Courtesy HBO

7 Times 'Game Of Thrones' Was Feminist AF, Even Though Westeros Is Still Stuck In The Dark Ages

If you're anything like me, then you're excited as all hell for the return of Game of Thrones, on April 24 . Many would argue that the show is not exactly a shining example of feminism, especially with it's treatment of female characters. It can be hard to rally against the naysayers and defend one of the most beloved shows on television, especially coming from a feminist point of view. Yet, I still find arguing that Game of Thrones is totally feminist, and it's Westeros that suffers from misogyny and not the show itself.

Yes, it can make you squirmy and yes, it can leave you asking for a more female-friendly world. But when you stop looking at the whole, and focus instead on the individual characters and even from different geography within Westeros, you get a much different picture.

Both the books and the show feature strong, complex, vulnerable, flawed, and intelligent female characters, each coming from varying points of view. Each one trying to survive and excel in a world where the odds are stacked against them. If that's not feminist then I don't know what is.

Still don't believe me? Here are seven times Game of Thrones was feminist AF and you didn't even realize it.



It seems the closer to Kings Landing you get the more misogynistic Westeros becomes. If you head to the Southern-most region of Westeros, you will come upon Dorne. Often undervalued by most of Westeros, Dorne is looked down upon because of it's culture and customs that hold woman as equals. (We won't get into the fact it is also the only area of Westeros that is inhabited by POC.)

In Dorne, women can rule and inherit as well as train to arms, just like the men. The Dornish are a passionate culture, they have much more relaxed views on sexuality and relish in their sexual freedoms, they think placing so much value on a womans purity is grossly misplaced and almost comical.

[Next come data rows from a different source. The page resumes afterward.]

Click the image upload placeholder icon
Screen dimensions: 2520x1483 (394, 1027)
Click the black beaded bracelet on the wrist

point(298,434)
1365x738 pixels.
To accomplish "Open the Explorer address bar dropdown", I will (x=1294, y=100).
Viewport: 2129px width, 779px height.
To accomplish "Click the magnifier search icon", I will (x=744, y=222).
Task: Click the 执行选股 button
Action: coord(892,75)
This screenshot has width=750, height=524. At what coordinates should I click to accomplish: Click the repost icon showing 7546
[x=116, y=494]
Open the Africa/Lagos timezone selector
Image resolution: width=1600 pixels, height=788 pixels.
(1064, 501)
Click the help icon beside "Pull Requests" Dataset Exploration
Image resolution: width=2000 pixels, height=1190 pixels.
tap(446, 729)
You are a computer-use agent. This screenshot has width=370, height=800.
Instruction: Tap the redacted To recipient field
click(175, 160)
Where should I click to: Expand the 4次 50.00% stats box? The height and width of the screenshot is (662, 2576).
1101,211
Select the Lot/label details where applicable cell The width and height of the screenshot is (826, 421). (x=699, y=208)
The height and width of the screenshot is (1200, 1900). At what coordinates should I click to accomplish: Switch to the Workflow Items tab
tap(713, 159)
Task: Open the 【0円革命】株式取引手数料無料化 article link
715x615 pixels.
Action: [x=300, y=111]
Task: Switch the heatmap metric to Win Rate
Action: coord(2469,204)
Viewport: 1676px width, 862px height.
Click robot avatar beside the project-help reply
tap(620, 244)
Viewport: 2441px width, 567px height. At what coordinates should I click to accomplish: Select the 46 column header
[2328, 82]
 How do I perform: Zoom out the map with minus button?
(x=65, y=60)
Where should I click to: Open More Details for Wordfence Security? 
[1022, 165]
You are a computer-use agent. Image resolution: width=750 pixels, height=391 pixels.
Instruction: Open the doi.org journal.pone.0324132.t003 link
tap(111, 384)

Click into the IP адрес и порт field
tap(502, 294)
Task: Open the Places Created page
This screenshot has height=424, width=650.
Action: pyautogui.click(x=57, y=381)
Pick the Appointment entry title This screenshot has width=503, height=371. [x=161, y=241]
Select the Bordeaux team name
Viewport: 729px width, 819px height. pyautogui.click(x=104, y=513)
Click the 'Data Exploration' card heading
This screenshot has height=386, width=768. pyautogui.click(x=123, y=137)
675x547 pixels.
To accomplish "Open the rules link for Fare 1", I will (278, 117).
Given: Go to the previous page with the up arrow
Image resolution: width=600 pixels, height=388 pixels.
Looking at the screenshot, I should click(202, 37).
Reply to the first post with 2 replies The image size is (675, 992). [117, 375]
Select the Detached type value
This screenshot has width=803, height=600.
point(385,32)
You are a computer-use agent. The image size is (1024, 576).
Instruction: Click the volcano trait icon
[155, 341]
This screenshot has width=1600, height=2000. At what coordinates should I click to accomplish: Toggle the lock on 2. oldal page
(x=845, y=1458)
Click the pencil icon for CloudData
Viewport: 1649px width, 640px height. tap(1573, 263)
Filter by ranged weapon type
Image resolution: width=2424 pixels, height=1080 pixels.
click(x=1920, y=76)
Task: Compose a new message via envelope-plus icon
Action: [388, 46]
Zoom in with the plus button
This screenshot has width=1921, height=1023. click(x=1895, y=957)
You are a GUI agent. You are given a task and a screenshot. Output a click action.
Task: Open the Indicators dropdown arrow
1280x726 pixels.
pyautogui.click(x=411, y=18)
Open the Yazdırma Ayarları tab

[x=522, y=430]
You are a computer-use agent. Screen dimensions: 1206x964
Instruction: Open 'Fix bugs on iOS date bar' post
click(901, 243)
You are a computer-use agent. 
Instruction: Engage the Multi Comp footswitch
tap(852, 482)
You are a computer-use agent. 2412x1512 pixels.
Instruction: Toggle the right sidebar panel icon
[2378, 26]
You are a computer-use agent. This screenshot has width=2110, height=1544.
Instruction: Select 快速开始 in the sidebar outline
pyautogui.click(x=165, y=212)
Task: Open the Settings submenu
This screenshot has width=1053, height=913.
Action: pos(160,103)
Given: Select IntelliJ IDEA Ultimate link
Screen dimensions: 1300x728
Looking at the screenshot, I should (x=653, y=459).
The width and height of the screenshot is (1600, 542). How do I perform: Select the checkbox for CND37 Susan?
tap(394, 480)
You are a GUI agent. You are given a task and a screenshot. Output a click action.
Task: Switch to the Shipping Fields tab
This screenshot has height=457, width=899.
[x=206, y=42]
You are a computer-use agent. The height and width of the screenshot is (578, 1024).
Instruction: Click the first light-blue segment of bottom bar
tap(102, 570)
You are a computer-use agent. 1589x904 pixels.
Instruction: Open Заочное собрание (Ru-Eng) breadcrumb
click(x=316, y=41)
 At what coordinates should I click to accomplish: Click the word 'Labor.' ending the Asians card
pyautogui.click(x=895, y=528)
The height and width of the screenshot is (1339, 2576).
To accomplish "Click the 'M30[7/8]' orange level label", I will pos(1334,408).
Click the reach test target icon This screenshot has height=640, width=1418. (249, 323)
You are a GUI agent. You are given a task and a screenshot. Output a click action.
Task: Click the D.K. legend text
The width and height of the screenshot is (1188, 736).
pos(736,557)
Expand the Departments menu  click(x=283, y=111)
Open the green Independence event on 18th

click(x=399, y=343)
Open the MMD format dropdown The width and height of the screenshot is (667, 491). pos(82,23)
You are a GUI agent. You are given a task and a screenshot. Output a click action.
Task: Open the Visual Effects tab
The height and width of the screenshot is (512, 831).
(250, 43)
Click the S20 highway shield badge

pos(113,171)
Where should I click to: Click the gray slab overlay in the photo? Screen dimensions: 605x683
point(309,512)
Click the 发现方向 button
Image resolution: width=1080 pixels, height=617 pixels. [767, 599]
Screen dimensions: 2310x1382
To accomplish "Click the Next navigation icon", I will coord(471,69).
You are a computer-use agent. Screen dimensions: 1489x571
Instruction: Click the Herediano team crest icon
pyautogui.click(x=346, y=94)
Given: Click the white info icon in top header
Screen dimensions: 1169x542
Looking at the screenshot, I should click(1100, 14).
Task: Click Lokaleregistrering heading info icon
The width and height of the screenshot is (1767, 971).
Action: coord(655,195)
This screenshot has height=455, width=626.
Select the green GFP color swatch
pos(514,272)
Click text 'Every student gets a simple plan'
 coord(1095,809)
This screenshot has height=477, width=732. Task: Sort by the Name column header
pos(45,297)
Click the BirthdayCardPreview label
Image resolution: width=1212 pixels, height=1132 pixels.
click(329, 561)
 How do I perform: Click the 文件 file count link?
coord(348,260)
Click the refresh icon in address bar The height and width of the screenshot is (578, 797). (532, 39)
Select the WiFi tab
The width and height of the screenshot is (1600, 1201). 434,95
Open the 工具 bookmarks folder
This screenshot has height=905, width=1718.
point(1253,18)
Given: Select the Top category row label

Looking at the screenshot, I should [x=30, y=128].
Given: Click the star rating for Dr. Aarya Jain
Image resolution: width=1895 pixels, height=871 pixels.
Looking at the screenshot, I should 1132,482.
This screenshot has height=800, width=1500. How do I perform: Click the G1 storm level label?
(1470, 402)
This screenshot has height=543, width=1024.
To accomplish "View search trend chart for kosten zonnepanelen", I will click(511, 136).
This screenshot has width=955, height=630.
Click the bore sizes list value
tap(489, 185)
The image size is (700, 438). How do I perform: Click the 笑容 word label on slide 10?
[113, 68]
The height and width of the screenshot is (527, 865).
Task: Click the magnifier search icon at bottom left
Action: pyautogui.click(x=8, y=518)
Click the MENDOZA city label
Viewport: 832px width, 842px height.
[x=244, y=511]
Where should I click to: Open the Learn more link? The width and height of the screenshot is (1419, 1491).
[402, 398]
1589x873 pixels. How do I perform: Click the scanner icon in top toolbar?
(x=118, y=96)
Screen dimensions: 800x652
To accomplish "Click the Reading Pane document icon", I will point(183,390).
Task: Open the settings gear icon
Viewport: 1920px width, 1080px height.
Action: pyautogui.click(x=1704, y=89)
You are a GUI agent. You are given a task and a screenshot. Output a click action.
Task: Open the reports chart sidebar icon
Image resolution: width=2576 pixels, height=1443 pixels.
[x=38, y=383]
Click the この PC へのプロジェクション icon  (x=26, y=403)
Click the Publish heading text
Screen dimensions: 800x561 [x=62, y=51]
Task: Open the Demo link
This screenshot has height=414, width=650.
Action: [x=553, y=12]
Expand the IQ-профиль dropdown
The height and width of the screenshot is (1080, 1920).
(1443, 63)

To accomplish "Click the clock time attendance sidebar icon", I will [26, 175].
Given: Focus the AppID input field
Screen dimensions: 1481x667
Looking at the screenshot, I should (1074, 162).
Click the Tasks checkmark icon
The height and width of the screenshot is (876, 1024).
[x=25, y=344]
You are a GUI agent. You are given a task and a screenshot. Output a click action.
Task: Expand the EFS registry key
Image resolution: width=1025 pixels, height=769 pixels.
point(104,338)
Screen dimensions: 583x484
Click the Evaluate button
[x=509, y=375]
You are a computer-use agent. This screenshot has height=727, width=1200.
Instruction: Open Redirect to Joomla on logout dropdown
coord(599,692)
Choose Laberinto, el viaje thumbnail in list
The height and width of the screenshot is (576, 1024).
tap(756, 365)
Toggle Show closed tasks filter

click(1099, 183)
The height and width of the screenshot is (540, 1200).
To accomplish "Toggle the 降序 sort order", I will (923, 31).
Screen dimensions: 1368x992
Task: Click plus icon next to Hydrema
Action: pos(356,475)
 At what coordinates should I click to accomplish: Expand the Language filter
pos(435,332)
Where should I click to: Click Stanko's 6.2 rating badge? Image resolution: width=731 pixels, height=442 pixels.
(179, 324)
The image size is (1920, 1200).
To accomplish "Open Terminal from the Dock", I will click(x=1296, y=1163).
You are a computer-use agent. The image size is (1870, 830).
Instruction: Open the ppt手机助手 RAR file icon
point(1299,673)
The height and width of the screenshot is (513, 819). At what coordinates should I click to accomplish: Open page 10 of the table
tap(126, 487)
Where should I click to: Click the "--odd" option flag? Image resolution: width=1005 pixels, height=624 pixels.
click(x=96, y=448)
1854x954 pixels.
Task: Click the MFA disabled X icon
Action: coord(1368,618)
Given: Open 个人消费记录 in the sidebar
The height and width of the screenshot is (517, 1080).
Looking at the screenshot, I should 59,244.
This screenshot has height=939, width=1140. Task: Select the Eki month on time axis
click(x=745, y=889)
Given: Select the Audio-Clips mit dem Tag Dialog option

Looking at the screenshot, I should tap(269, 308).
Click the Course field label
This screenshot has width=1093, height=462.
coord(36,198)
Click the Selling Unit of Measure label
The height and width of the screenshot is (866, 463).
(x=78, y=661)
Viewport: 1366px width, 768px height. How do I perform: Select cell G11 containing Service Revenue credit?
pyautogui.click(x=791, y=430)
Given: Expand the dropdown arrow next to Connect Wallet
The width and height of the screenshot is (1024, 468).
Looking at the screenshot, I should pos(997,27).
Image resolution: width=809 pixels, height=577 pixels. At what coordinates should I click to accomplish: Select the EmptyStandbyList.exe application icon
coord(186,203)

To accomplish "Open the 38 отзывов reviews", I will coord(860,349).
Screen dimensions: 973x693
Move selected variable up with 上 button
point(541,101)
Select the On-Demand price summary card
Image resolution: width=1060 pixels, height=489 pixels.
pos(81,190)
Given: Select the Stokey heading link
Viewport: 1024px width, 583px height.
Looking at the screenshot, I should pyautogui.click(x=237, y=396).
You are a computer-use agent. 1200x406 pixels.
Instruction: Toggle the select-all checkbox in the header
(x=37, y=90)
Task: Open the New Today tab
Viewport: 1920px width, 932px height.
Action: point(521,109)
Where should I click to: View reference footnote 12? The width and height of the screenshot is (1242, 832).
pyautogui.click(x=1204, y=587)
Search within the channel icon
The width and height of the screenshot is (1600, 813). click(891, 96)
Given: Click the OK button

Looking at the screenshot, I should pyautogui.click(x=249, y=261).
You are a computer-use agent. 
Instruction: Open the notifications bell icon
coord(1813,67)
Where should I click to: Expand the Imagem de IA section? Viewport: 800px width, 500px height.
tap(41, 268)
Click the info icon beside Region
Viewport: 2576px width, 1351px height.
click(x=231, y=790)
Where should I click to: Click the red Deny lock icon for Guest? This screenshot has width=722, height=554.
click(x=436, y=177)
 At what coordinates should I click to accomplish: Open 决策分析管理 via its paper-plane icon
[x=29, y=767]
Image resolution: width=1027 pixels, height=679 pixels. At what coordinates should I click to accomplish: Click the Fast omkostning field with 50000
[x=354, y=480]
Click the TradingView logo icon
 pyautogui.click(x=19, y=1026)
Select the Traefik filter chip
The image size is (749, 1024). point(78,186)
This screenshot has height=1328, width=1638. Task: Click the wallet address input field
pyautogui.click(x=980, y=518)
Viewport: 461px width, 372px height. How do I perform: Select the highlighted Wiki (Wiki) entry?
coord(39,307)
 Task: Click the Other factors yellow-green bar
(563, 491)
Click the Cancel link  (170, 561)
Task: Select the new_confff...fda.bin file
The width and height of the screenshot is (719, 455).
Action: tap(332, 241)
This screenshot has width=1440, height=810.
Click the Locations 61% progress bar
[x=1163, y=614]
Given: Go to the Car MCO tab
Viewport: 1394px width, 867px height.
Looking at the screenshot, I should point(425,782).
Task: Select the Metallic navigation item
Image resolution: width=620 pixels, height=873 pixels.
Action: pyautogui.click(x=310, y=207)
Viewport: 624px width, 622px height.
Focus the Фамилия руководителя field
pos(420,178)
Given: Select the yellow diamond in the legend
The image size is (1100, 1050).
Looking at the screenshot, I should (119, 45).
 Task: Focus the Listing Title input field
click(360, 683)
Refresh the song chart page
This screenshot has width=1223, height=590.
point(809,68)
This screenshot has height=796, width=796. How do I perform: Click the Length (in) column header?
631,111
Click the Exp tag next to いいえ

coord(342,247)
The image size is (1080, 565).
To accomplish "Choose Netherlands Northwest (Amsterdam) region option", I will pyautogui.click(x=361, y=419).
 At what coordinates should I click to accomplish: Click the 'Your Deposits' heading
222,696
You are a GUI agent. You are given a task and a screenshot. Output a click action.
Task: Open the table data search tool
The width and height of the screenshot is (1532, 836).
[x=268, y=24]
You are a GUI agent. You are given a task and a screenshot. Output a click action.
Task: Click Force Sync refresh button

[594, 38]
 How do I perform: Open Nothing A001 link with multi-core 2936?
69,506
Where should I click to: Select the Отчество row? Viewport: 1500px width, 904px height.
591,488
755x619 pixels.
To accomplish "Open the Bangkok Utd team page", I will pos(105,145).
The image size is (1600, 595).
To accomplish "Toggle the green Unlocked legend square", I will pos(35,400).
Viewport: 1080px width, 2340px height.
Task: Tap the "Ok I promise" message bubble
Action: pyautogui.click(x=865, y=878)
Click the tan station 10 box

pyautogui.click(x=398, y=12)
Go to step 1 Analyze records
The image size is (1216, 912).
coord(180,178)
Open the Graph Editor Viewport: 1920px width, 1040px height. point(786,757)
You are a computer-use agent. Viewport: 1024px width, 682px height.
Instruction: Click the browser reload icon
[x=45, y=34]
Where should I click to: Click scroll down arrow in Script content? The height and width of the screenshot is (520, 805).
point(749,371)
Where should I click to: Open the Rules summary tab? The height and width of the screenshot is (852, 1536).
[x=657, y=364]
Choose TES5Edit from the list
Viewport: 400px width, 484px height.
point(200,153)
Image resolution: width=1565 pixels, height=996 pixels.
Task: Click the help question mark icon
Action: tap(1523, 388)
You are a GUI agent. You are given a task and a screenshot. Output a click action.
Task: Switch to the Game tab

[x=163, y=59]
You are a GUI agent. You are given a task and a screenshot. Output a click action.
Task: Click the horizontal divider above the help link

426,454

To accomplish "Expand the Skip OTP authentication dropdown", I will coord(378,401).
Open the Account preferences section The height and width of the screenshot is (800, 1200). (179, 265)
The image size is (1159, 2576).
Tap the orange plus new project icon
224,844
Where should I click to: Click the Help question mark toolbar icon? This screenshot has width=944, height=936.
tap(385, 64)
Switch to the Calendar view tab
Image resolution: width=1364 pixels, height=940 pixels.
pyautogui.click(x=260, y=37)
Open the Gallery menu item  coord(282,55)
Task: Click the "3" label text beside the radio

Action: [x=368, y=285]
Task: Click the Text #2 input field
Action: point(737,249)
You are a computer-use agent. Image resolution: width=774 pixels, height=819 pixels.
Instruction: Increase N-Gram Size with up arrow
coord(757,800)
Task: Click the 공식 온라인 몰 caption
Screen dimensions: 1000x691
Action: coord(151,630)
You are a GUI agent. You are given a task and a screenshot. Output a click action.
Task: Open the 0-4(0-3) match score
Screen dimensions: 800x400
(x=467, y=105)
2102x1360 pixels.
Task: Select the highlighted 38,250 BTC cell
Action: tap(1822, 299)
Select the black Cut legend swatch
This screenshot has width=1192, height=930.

Though most of Westeros is made uncomfortable with the liberal lifestyle of the Dornish and their strong female leaders, warriors, and casual views on sexual relationships, it is exactly these values making them a shining example of feminism thriving in the world of Game of Thrones.


The Tyrell Women

The women of House Tyrell know how to play the game. The house itself is an ambitious one, but the key to it's success lies with the women and their uncanny ability to see the game as it is and play it accordingly. They will use wiles, whether they be sexual or intellectual, to get exactly what they want and where they want to be at any cost, especially playing to their strengths as women and using their femininity as a weapon. This is most evident in Margaery, who is viewed as demure and docile by most of Westeros, but it's clear as day to viewers that she is just as shrewd and cunning as her grandmother.


Cersei Lannister

Cersei is a character everyone loves to hate, but I oftentimes find myself feeling for her. Cersei can't help but feel she has been groomed for the position to rule the Seven Kingdoms, if only her being a woman didn't get in the way. She attempts to bend the rules as much as she can conceivably in a desperate act of will and feminism. If circumstances hadn't driven her so far out of touch with reality, I could almost see her making a great leader. If only women held the right to inherit and rule as the men did.


Podrick Payne

Podrick Payne, or Pod as he is most commonly addressed as, is the son of the King's Justice and has been squire to both Tyrion Lannister and now to Brienne of Tarth. Though Brienne constantly dismisses his attempts to refer to herself as a knight, he believes in his heart she is all that a knight should and can be. Her being a woman doesn't phase him and believes it does nothing to take away from her noble acts of chivalry.


The Stark Family

Though Eddard Stark is long gone and the family is scattered to the winds, I believe the Starks to be one of the most feminist families in all of Westeros. Ed often took council from his wife Catelyn Stark, a trend that continued with his sons. Though the men still technically held the power, they would go to their female counterparts and take heed of their advice.

The Stark daughters are no wilting flowers either. Though Sansa Stark is more feminine than her younger, rowdier sister Arya, she is still a resolved young woman who takes her queues to survive in a dangerous world and makes calculated risks to keep herself both safe and ready to face another day.

Arya is independent and almost fearless at times. She has found herself ensconced in peril and mystery, and continues on unfazed. Her older half-brother, Jon Snow, and her father both fostered her interest in swordplay which has helped her along on her tumultuous journey.


The Wildlings

In the show, viewers meet Osha, Gilly and Ygritte, three wildling women (or as they refer to themselves as, the Free Folk) who hail from different regions. Each one is distinctly their own person and raised far away from the conventions of Westeros where women are not seen as equals.


Queen Daenerys Targaryen

Missandei: "Valar morghulis."
Daenerys: "Yes. All men must die, but we are not men."

Can we just leave this one plain and simple? Dany is the flippin Mother of Dragons. She's a Queen learning her craft in a far off land, before she takes her rightful place as heir to the throne of the Seven Kingdoms in Westeros.

Daenerys is young, resolved, and eager to learn. She wants to do what is just and right by her people. Although she has stumbled along the way she picks herself up with dignity and does her best to acknowledge when she is wrong and correct herself for future trials. What more could we ask for in a Queen?